### DOCUMENT EXCERPT
-------------------------

Strange as it may seem, the Sixteenth Amendment (which gave the American people the affliction of confiscatory income taxes) was never supposed to have passed. It was introduced by the Republicans as part of a political scheme to trick the Democrats, but it backfired.

Here's the story.

The Founding Fathers had rejected income taxes (or any other direct taxes) unless they were apportioned to each state according to population. Nevertheless, an income tax was levied during the Civil War and upheld by the Supreme Court on the somewhat tenuous reasoning. When another income tax was enacted in 1893, the Supreme Court found it unconstitutional. In connection with the two Pollock case reviewed in 1895, the Court declared that the act violated Article I, section 9 of the Constitution.

-------------------------

### MATERIAL SUPPLIED
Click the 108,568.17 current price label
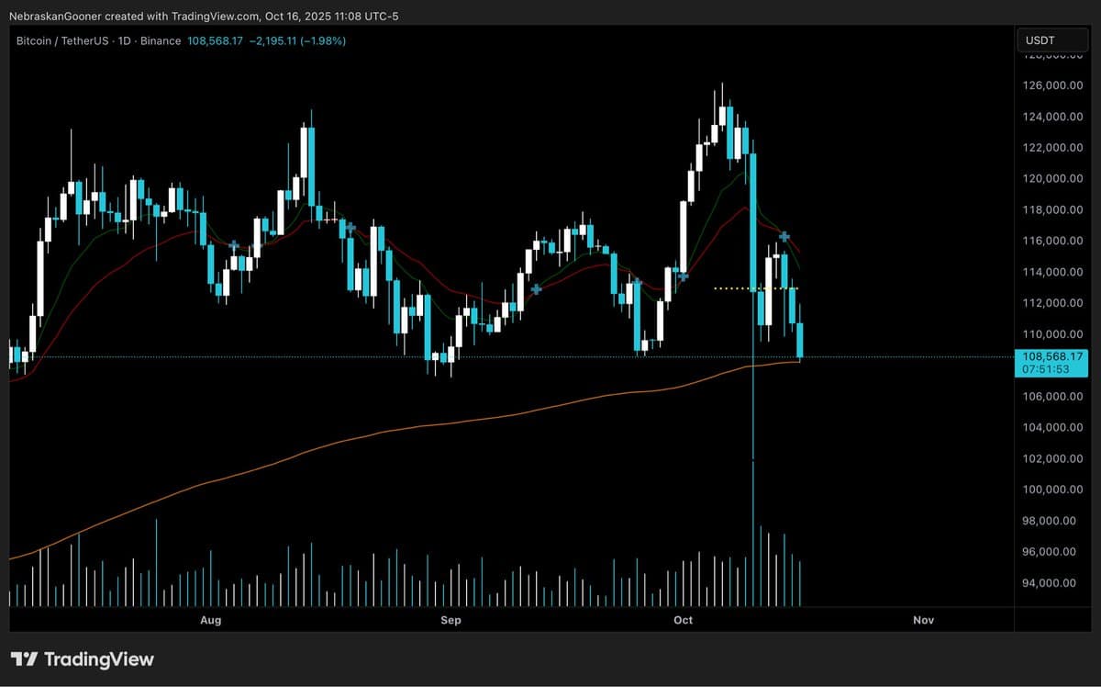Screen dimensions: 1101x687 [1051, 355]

-------------------------

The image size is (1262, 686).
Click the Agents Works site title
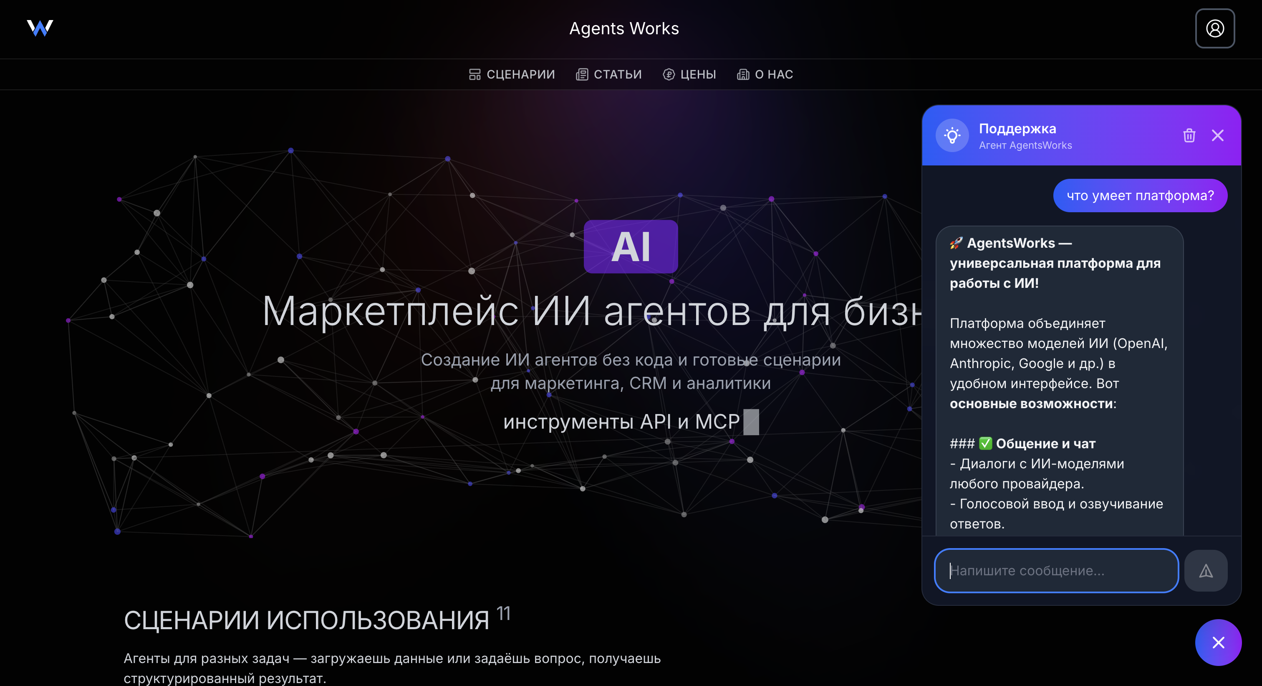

-------------------------

### GIVEN REQUEST
Answer these questions from the Sixteenth Amendment excerpt:
(a) Which party introduced the Sixteenth Amendment?
(b) In what year was the income tax enacted that the Supreme Court found unconstitutional?
(c) Which part of the Constitution did the Court declare that act violated?

### EXPECTED ANSWER
(a) The Republicans.
(b) 1893.
(c) Article I, section 9.